|Matthew Henry's Concise Commentary|
7:18-29 David's prayer is full of the breathings of devout affection toward God. He had low thoughts of his own merits. All we have, must be looked upon as Divine gifts. He speaks very highly and honourably of the Lord's favours to him. Considering what the character and condition of man is, we may be amazed that God should deal with him as he does. The promise of Christ includes all; if the Lord God be ours, what more can we ask, or think of? Eph 3:20. He knows us better than we know ourselves; therefore let us be satisfied with what he has done for us. What can we say more for ourselves in our prayers, than God has said for us in his promises? David ascribes all to the free grace of God. Both the great things He had done for him, and the great things He had made known to him. All was for his word's sake, that is, for the sake of Christ the eternal Word.
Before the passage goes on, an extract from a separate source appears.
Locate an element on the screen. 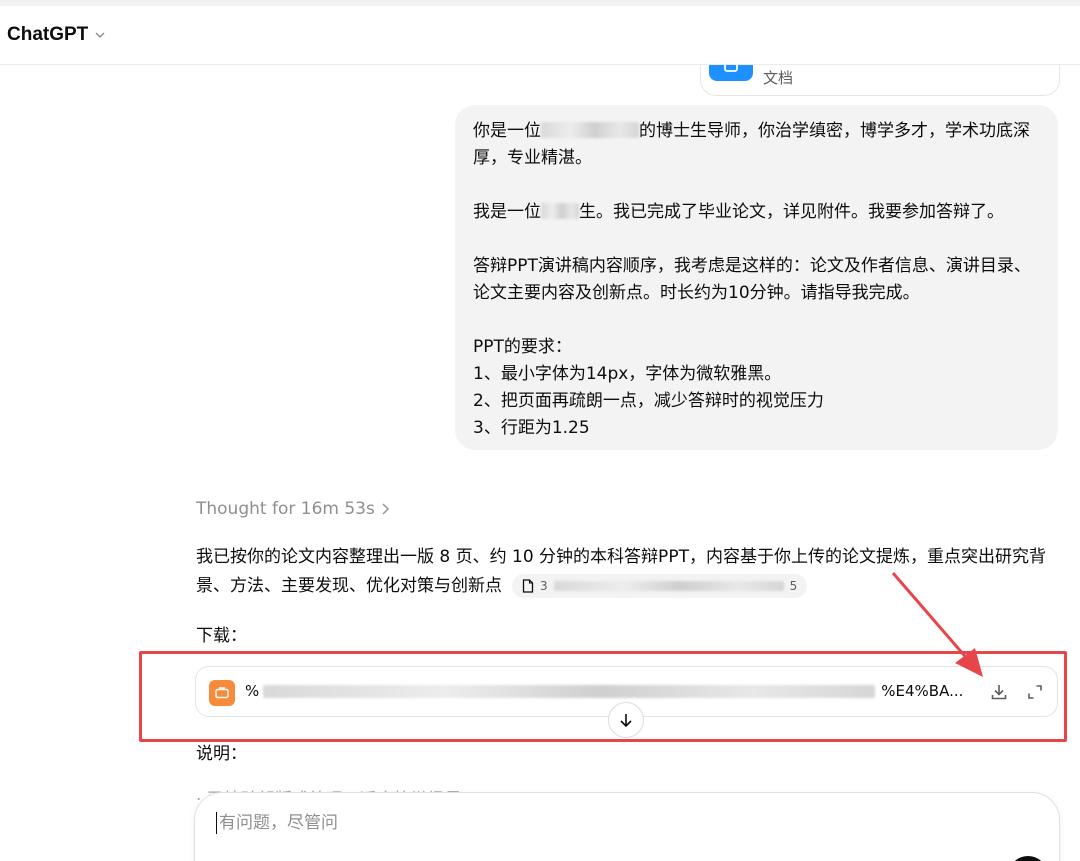  scroll-to-bottom-button is located at coordinates (626, 720).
Many, when they go to pray, have their hearts to seek, but David's heart was found, that is, it was fixed; gathered in from its wanderings, entirely engaged to the duty, and employed in it. That prayer which is from the tongue only, will not please God; it must be found in the heart; that must be lifted up and poured out before God. He builds his faith, and hopes to speed, upon the sureness of God's promise. David prays for the performance of the promise. With God, saying and doing are not two things, as they often are with men; God will do as he hath said. The promises of God are not made to us by name, as to David, but they belong to all who believe in Jesus Christ, and plead them in his name.
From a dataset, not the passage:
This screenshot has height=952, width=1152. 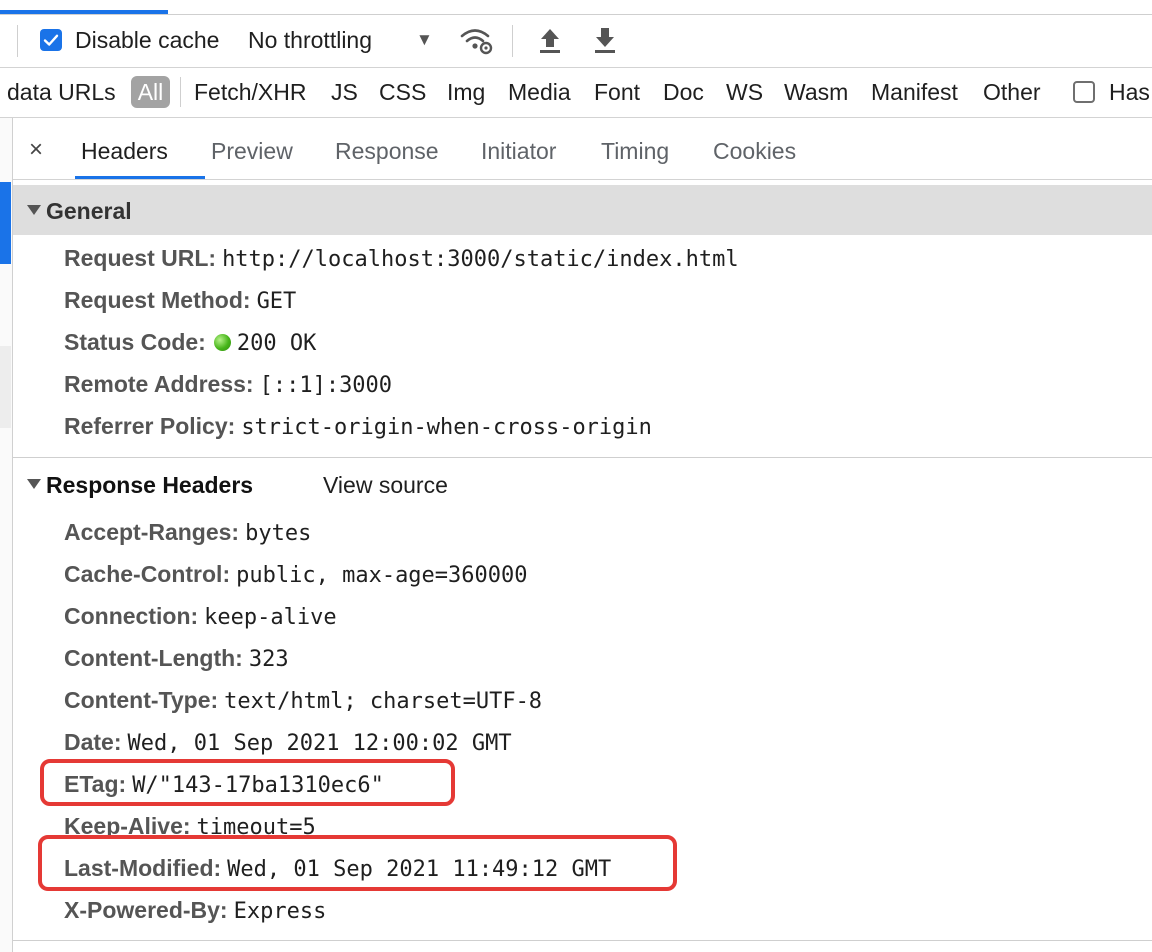 What do you see at coordinates (140, 178) in the screenshot?
I see `active-tab-underline` at bounding box center [140, 178].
Verse 20. - Thou, Lord. God, knowest thy servant. The Hebrew throughout has Lord Jehovah, except in vers. 22, 25, where it has "Jehovah God," the title of Deity used in Genesis 2. The repeated use Of this covenant and personal name of God is very emphatic; and the appeal to Jehovah's knowledge of his heart reminds us of similar outpourings of David's consciousness of his sincere devotion to his Maker, as for instance in Psalm 17:3.
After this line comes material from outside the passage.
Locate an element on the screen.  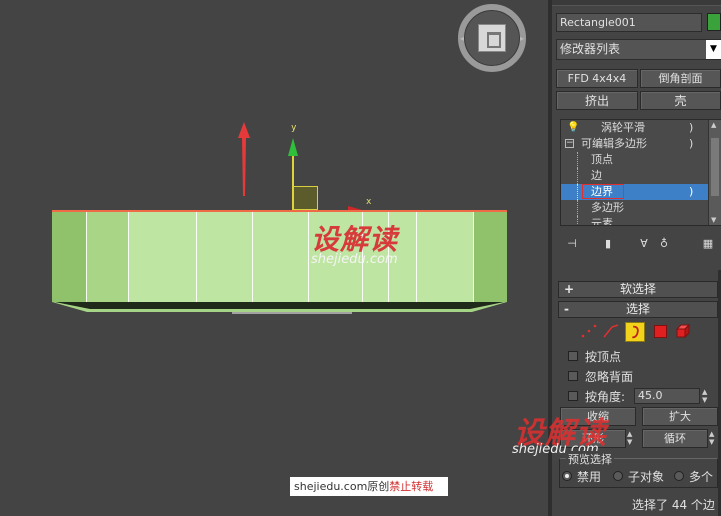
angle-value-input: 45.0 is located at coordinates (667, 396).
Gill's Exposition of the Entire Bible
And what can David say more unto thee,.... In a way of self-abasement, or in thankfulness for such wonderful favours, or in prayer for more and other mercies; he wants words, as if he should say, to express his sense of his own nothingness and unworthiness, and to praise the Lord for all his benefits; and so large are the grants and promises made, that there is no room for him to ask for more:
for thou, Lord God, knowest thy servant; what a sense he has of his own meanness and vileness, what gratitude his heart is filled with, and what his wants and necessities are, which God only can supply, and does abundantly, even more than he is able to ask or think. The Targum is,"and thou hast performed the petition of thy servant, O Lord God.''
Jamieson-Fausset-Brown Bible Commentary
20. what can David say more unto thee?—that is, my obligations are greater than I can express.